(DATA TO EXAMINE)
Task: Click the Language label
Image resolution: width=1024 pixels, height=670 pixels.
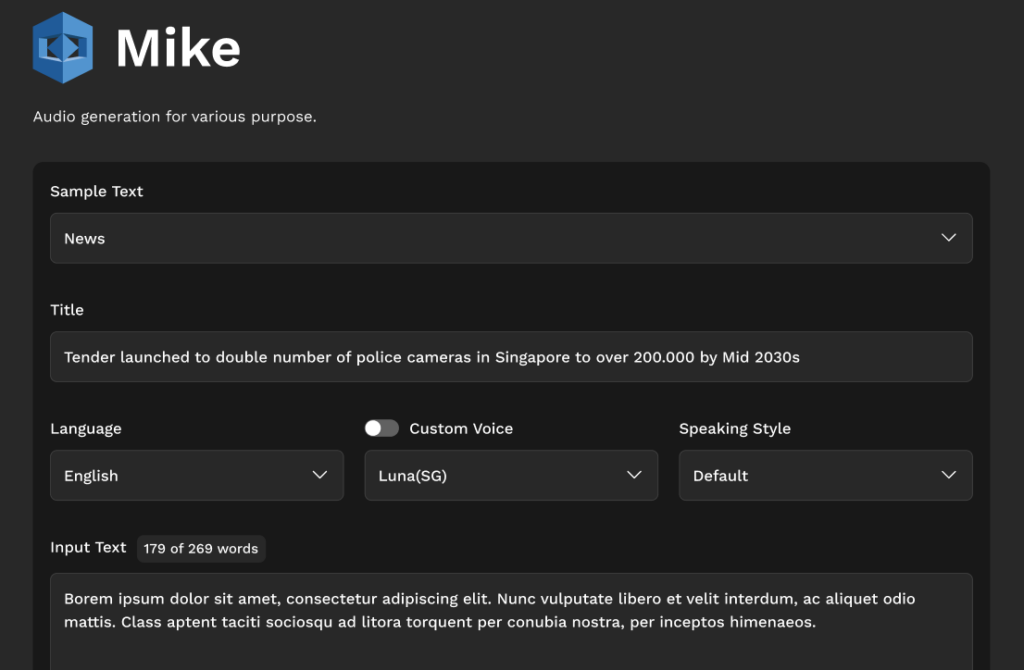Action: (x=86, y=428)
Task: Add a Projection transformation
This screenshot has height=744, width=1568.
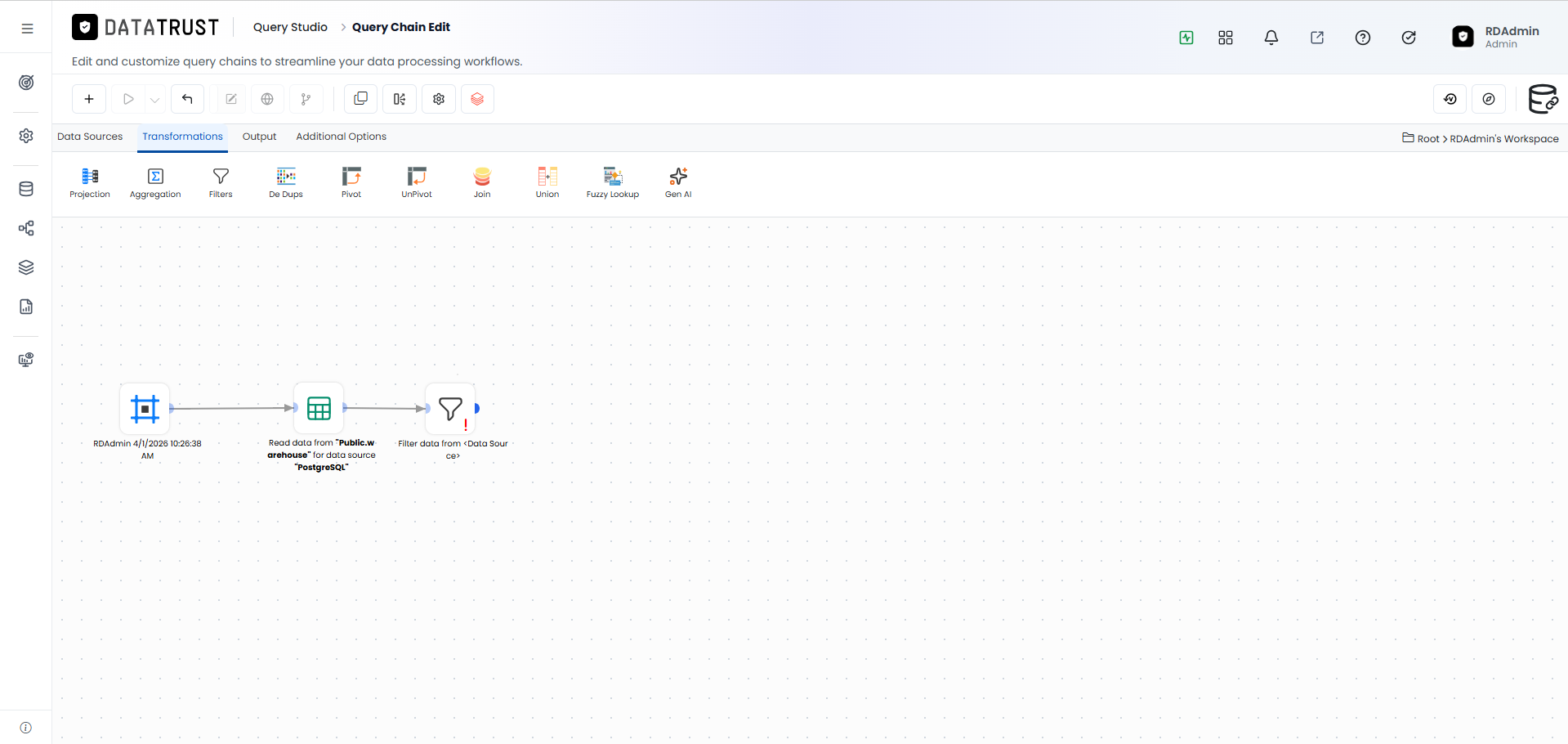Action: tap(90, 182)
(End DATA TO EXAMINE)
(DATA TO EXAMINE)
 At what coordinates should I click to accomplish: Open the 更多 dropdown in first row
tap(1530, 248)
(End DATA TO EXAMINE)
(DATA TO EXAMINE)
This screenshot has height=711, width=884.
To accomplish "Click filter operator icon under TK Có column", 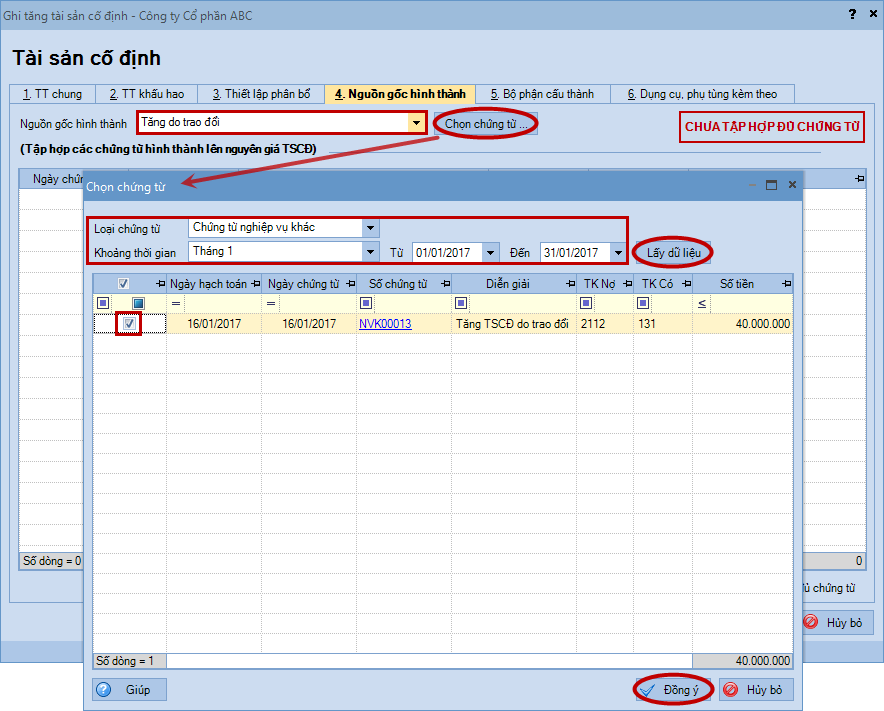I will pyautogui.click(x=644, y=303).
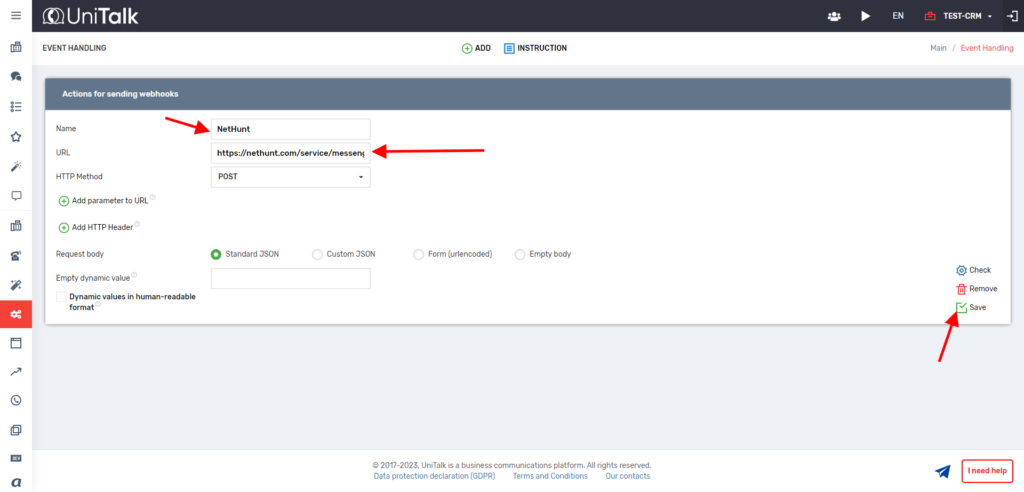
(End DATA TO EXAMINE)
**PROBLEM:** Identify the lines above with the word "Task". Copy them.

**SOLUTION:**
Task: Click the Language label
Task: Add a Projection transformation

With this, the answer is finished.